_WORK TO BE COMPLETED:_ Would you output the lines from the one with "This screenshot has height=1341, width=896." through the last line of the material below, exactly, but without pictures?

[DATA SHOWN]

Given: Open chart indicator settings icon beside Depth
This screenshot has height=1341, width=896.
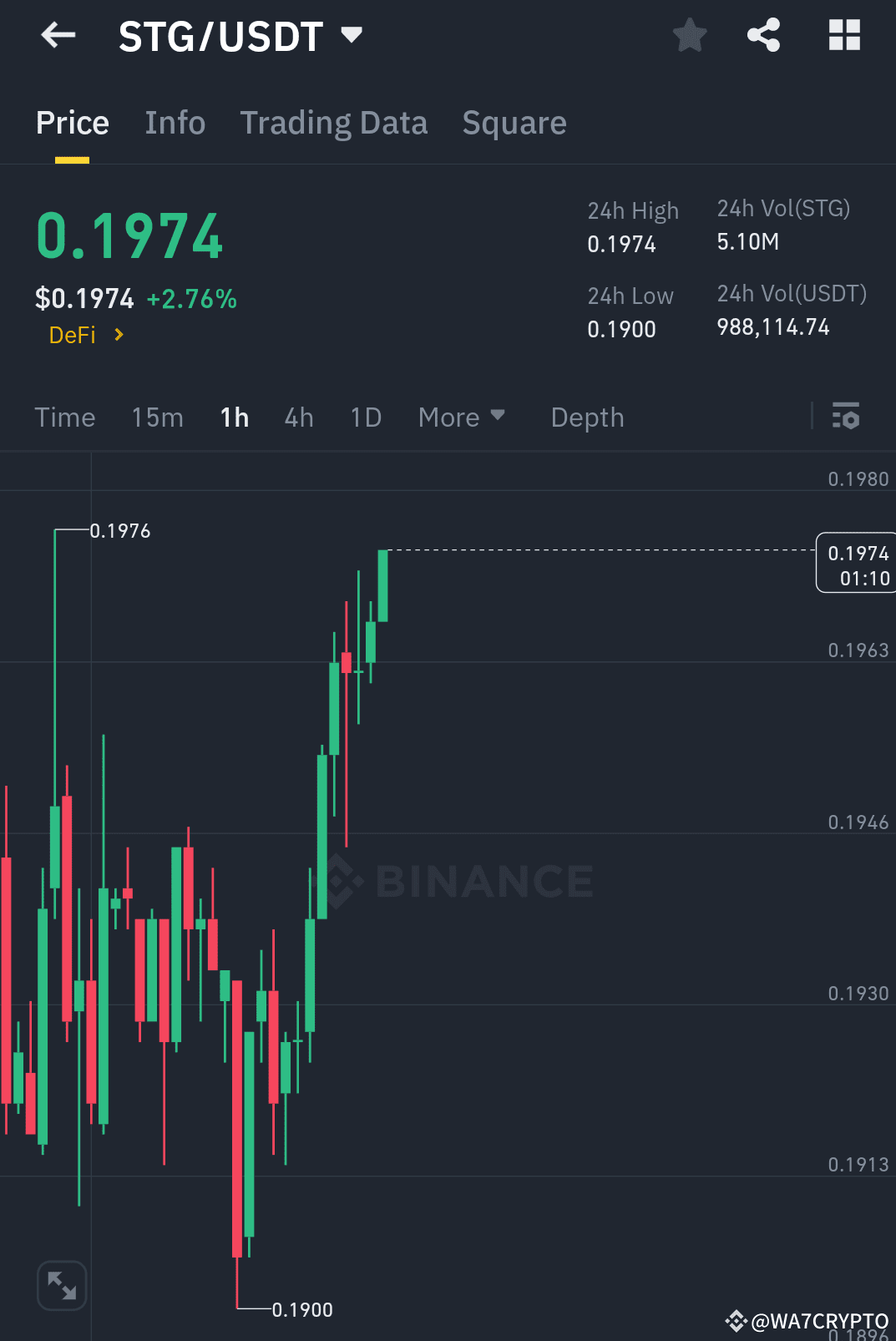Looking at the screenshot, I should [846, 417].
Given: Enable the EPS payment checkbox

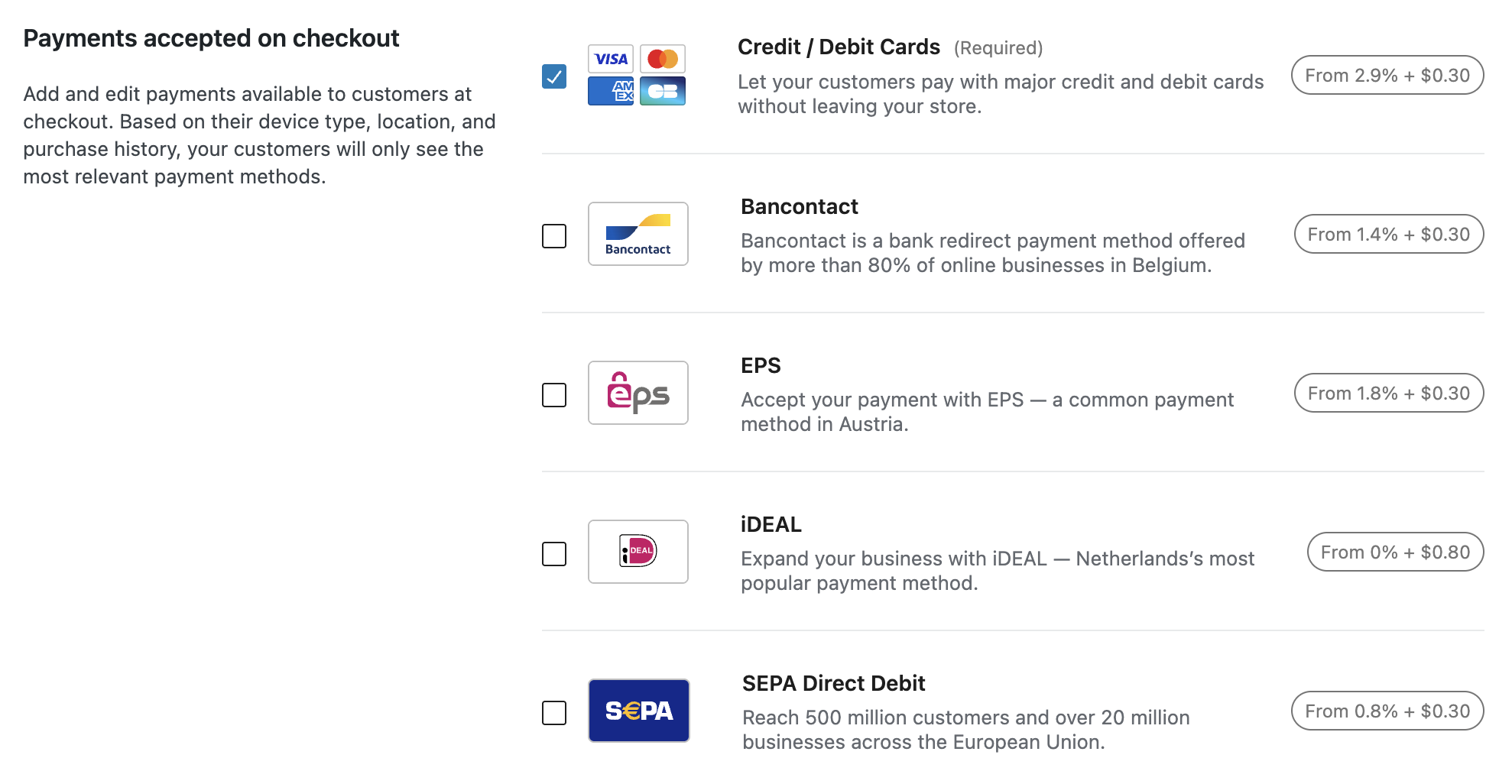Looking at the screenshot, I should click(554, 395).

[/DATA SHOWN]

_RESULT FOR THIS TASK:_
This screenshot has height=1341, width=896.
Looking at the screenshot, I should [846, 417].
Given: Enable the EPS payment checkbox

Looking at the screenshot, I should click(554, 395).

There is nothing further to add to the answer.